** Opening Supplied data block **

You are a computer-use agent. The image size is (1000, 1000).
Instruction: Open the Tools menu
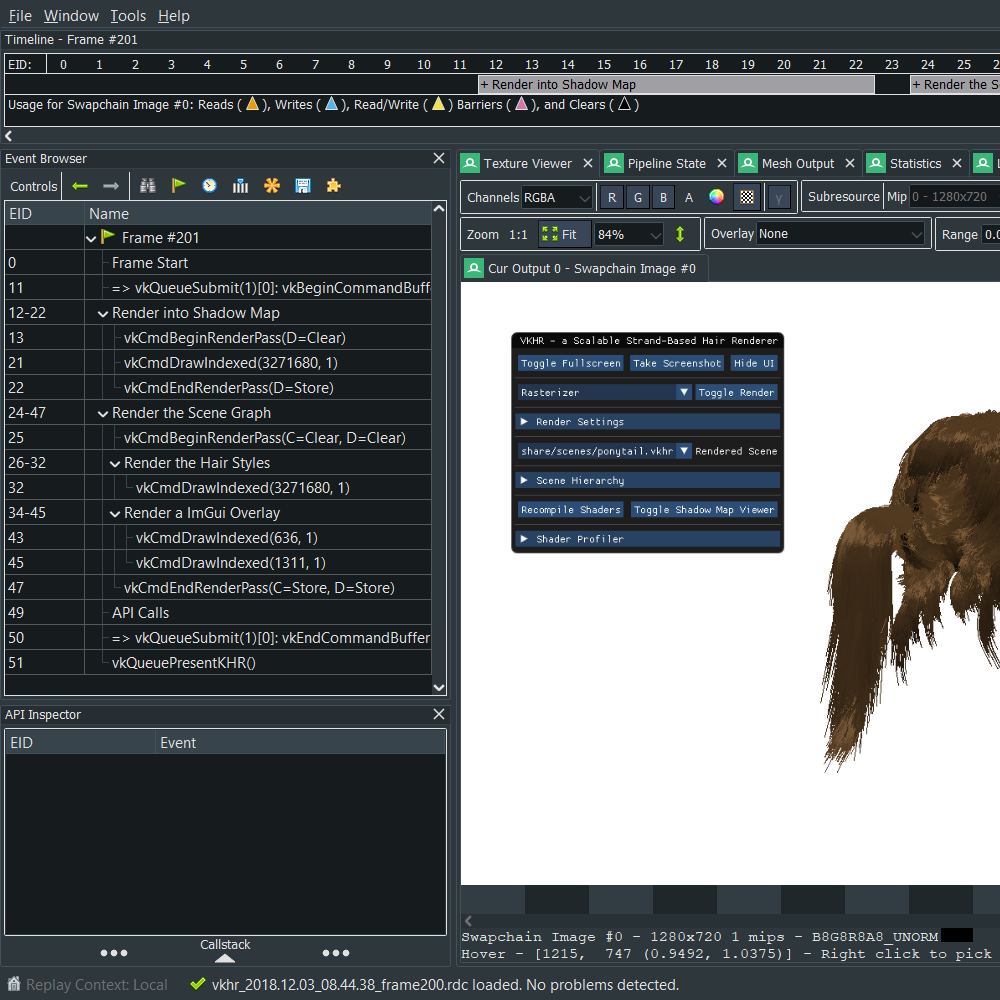[128, 16]
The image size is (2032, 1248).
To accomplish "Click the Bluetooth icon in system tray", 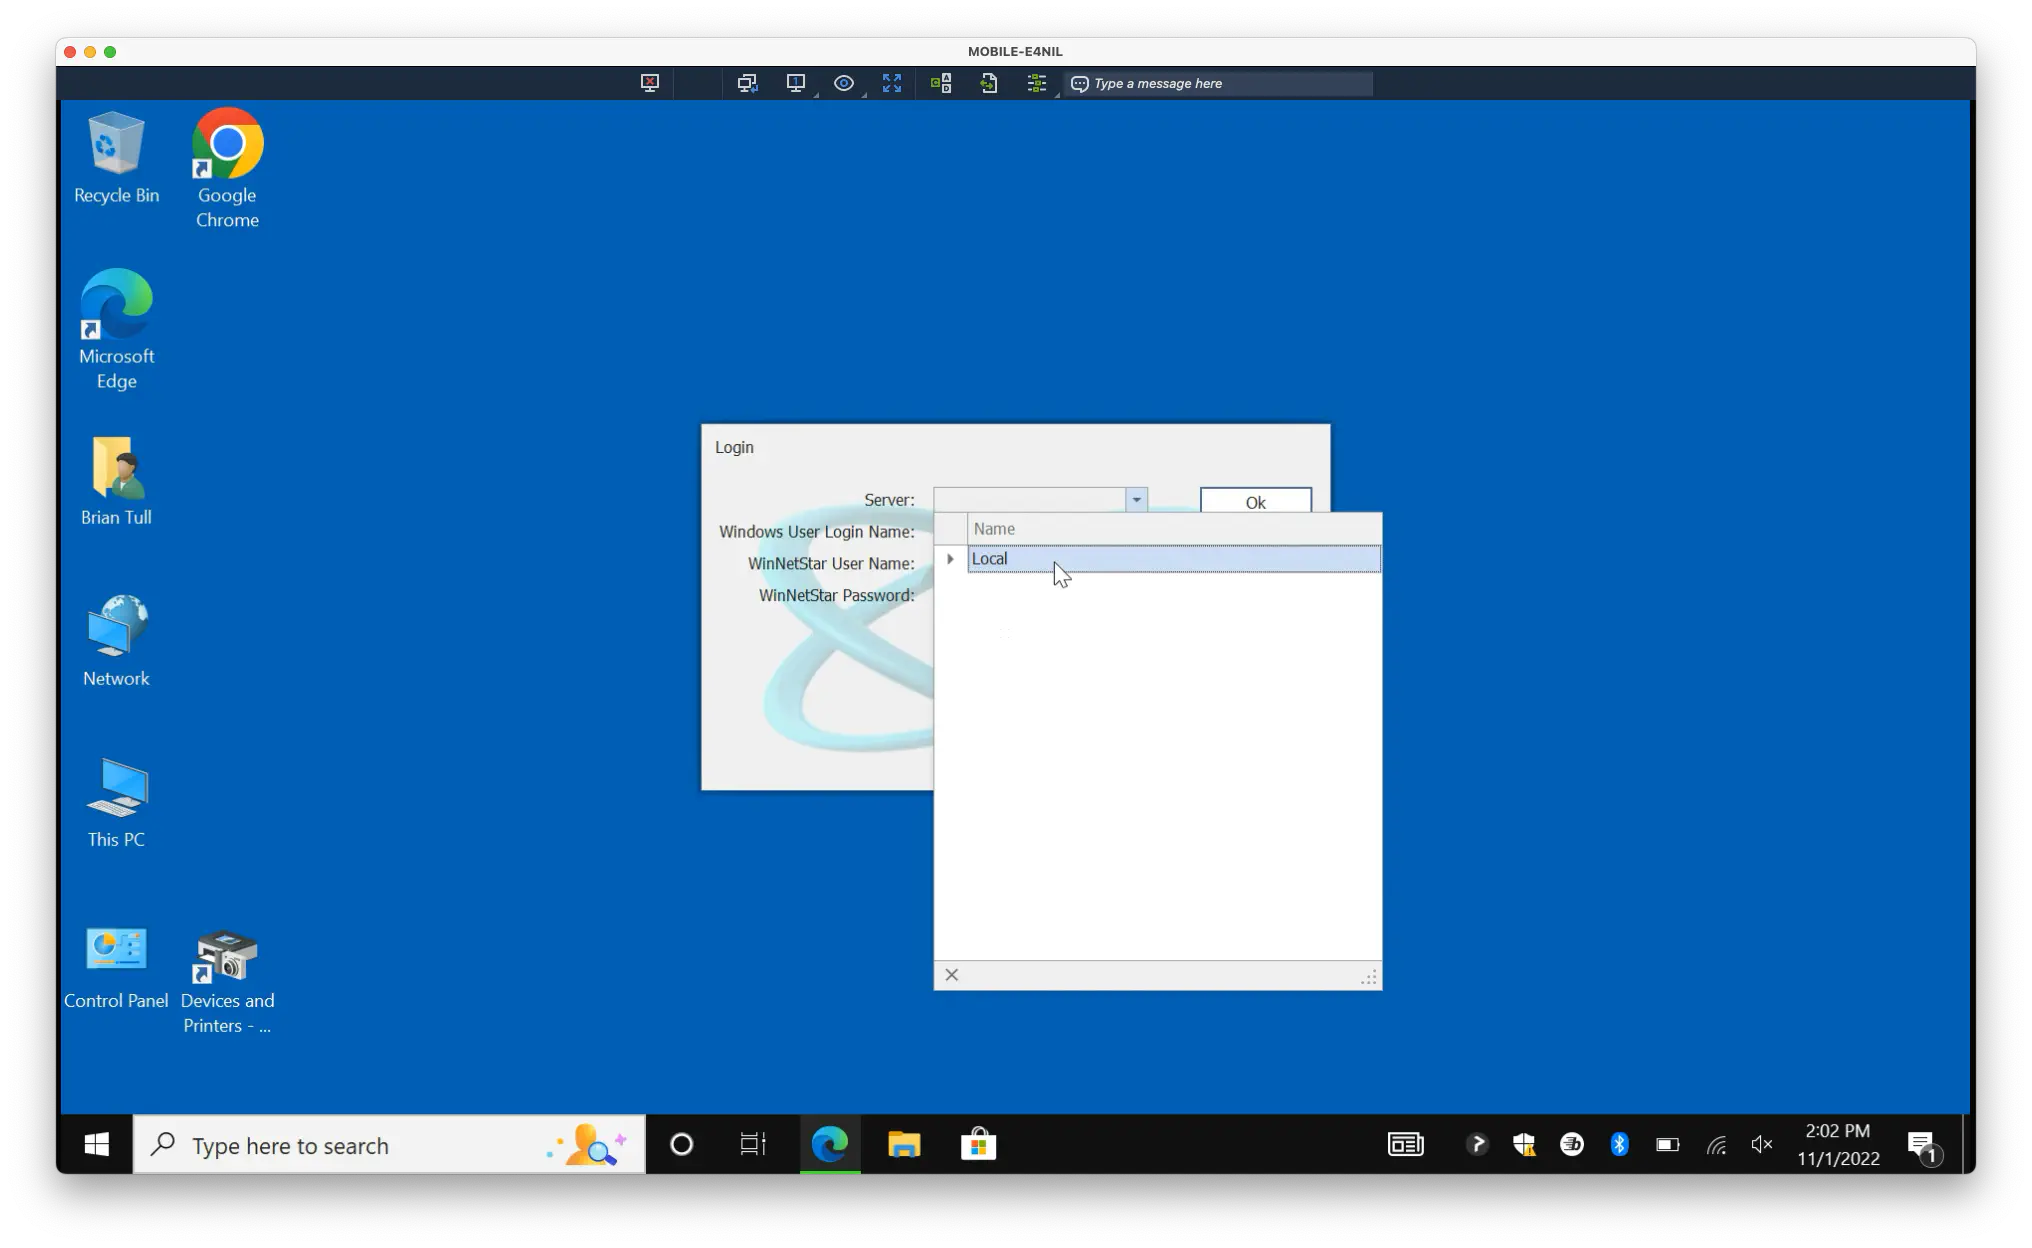I will click(1619, 1144).
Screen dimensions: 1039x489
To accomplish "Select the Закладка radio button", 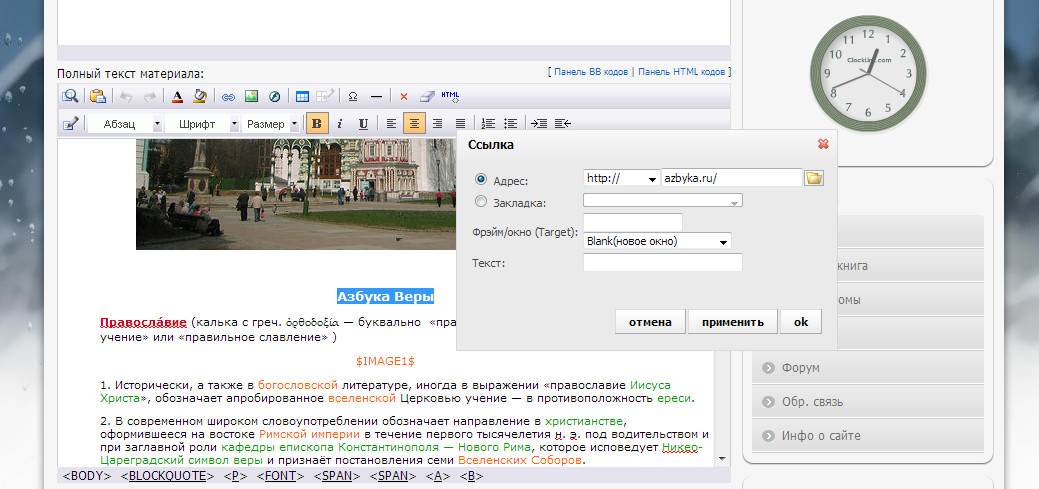I will pyautogui.click(x=481, y=201).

** Closing Supplied data block **

• Work to complete: Identify all lines in the records above with the word "size".

• Problem solution:
You are a computer-use agent. The image size is (1000, 1000).
The image size is (2032, 1248).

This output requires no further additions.